江戸時代末期に建てられた武士の住宅です。松坂城の警護にあたった藩士たちが暮らした長屋(ながや)で、西棟北端の一軒は内部が公開されており、当時の武士の暮らしを体感することができます。
この組屋敷は、1863年(文久3年)に紀州藩主の直臣40石取りの武士たちが住むために新築されました。武士の住宅建築である組屋敷が、ほぼ当時のまま住居として継続して使用・維持管理されている点で大変貴重です。
建物を取り囲む槙の生垣や前庭、上り框のある玄関など、当時の武家住宅の面影を残しています。
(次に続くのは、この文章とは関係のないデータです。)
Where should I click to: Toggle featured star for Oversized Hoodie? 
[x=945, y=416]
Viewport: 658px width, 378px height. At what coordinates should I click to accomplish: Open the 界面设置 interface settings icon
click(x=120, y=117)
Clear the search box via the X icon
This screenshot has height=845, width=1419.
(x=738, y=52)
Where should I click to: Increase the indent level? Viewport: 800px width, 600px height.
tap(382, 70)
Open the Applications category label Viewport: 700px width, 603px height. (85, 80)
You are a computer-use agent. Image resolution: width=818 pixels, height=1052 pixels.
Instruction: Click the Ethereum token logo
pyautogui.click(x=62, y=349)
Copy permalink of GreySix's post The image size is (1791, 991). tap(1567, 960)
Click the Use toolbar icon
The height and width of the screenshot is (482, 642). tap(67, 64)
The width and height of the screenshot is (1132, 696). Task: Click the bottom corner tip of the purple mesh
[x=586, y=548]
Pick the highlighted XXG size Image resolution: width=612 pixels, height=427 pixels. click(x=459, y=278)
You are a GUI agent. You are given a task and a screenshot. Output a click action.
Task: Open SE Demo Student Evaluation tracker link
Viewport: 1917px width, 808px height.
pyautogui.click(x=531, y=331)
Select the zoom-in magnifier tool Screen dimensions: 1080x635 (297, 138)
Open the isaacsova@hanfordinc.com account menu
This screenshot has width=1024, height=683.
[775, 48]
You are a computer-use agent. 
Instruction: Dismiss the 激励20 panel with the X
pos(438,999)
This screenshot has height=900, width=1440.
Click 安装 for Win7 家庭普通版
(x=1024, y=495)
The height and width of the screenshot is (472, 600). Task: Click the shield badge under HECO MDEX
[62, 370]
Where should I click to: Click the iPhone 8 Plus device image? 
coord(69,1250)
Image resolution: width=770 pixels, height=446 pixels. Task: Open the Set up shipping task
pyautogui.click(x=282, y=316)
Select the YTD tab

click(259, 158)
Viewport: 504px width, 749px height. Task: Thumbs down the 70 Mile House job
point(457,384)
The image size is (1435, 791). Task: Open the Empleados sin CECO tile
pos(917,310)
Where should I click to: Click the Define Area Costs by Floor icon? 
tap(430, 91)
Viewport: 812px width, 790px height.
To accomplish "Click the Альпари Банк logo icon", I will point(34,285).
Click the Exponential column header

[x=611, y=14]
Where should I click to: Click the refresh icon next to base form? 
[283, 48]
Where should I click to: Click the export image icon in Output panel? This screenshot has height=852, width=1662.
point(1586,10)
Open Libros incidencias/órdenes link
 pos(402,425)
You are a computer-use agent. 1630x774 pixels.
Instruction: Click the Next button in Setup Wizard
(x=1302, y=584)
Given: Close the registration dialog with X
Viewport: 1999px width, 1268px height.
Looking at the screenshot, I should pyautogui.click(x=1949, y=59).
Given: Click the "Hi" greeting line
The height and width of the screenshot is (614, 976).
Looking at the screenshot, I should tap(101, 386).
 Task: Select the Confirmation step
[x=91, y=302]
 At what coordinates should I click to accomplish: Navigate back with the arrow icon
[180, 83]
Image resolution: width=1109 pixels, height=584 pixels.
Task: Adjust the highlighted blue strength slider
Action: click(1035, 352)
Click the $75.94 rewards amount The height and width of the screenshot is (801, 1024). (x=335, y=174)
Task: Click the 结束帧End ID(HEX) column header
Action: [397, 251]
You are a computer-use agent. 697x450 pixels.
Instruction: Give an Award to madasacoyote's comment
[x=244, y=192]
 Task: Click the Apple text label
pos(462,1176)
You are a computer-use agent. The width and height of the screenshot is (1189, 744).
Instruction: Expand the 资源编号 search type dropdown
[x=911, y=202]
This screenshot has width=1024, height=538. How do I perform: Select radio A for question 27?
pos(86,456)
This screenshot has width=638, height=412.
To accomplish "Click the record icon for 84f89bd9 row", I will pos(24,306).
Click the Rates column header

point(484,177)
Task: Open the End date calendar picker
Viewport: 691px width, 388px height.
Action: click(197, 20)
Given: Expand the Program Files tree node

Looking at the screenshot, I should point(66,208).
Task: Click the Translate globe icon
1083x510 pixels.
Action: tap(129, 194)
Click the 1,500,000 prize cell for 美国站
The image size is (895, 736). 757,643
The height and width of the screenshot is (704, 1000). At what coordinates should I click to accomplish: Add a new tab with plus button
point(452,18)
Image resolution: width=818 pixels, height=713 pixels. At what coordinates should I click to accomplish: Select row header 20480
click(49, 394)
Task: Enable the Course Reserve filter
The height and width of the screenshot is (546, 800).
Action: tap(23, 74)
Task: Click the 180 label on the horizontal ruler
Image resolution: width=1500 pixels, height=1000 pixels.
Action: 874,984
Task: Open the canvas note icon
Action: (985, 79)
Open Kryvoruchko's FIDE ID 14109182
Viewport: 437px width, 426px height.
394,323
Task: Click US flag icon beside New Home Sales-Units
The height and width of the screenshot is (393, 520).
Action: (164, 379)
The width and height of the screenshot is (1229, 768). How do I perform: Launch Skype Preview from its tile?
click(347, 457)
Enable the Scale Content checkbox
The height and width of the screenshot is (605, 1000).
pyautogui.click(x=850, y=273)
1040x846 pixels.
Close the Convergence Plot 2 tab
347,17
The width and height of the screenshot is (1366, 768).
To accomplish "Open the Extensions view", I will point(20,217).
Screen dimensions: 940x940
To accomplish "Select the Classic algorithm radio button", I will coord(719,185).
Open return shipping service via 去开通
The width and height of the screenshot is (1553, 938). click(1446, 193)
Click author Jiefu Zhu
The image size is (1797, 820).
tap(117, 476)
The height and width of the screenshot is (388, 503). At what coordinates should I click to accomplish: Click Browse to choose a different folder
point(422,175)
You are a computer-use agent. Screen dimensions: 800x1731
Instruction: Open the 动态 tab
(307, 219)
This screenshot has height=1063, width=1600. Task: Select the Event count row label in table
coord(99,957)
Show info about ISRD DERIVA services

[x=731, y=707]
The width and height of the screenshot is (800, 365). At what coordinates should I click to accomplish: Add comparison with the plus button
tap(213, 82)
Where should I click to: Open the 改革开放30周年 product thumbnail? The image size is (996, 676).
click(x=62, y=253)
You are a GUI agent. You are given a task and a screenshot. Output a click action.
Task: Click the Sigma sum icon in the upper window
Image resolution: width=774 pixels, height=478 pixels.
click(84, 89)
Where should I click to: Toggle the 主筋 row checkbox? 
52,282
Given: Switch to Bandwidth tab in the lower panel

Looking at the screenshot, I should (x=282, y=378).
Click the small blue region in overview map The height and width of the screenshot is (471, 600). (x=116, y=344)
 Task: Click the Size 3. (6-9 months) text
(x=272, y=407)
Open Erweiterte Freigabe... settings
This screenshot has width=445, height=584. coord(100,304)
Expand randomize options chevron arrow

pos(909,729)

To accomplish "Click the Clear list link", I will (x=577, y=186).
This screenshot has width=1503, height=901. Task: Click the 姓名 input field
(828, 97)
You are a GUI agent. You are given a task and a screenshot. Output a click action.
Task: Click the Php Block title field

国の重要文化財に指定されています。
歴史
紀州藩家老田辺安藤家に派遣されていた与力衆の200-300石取り紀州藩士は、安藤家の陪臣となることに抗議して、1856年(安政3年)に脱藩し浪人となりました(田辺与力騒動)。6年後に直臣40石取りとして復帰し、松坂御城番職に就きました。1863年(文久3年)、松坂城南東の三の丸に藩士とその家族の住居として新築されたのが、この組屋敷です。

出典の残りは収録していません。